Las etapas de nuestras vidas, el aprendizaje adolescente que nos encamina a la madurez, van ligadas a las literatura de viajes: de Salgari a Julio Verne, de Swift a Stevenson, de Kerouac a Bukowski, un buen puñado de autores que deberían pertrechar la maleta de todo erasmus que se precie. Nuestros hijos son hoy cosmopolitas, ciudadanos universales, que han superado con creces la generación que pasó de comprar toallas en Elvas y ver películas picantonas en Perpiñán, a protagonizar toda una saga de 'Españoles por el mundo'. Viajar se ha convertido en una imposición de nuestro tiempo.

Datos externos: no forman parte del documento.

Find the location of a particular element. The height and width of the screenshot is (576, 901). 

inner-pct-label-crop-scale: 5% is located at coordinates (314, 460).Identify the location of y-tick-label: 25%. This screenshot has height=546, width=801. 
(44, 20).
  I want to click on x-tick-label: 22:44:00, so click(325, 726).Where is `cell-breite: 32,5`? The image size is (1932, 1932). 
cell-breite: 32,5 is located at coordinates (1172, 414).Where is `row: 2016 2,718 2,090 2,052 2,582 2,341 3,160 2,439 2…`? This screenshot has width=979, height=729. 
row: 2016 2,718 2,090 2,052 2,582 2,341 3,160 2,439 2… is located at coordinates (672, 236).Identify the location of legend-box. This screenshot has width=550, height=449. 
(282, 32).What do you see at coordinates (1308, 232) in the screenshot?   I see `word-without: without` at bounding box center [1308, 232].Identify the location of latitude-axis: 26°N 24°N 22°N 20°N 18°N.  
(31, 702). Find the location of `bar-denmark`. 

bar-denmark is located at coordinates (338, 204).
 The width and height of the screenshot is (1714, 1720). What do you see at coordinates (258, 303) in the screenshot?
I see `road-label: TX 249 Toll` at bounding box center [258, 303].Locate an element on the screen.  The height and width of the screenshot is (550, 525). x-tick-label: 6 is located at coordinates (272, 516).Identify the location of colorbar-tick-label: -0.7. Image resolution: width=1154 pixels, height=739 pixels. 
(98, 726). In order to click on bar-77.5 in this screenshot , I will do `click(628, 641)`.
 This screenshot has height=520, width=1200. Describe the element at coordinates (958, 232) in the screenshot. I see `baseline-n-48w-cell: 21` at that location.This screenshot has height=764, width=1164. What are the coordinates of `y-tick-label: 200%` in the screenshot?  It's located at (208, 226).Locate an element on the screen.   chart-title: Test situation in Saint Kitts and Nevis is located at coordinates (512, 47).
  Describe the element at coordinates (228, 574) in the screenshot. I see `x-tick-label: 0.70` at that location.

Sin embargo, una cosa es el viajero, con pátina de romántico decimonónico, y otra el turista. Con su sagacidad proverbial, Chesterton decía que el viajero ve lo que ve y el turista lo que ha venido a ver, es decir: trampantojos, en el mejor de los casos. Como en Venencia, un escenario huero y sin sustancia, rendida y abandonada por sus propios habitantes a la nueva invasión bárbara. Las hordas de turistas se extienden a lo largo y ancho del planeta: el Museo del Louvre y la Gran Muralla parecen siempre el primer día de rebajas en El Corte Inglés, y las kilométricas colas para subir al Everest superan en mucho a las de los sentidos súbditos de Su Graciosa Majestad frente a la abadía de Westminster. Hay listas de espera para subir a la Luna y los grandes cruceros, con capacidad de hasta 10.000 personas, amenazan con colapsar las ciudades del Mediterráneo. En Barcelona existen plataformas de vecinos contra el turismo de masas y los ayuntamientos de Santiago, Granada y Málaga se plantean imponer tasas para compensar los sobrecostes en transporte, seguridad y limpieza. Definitivamente, viajar era un placer.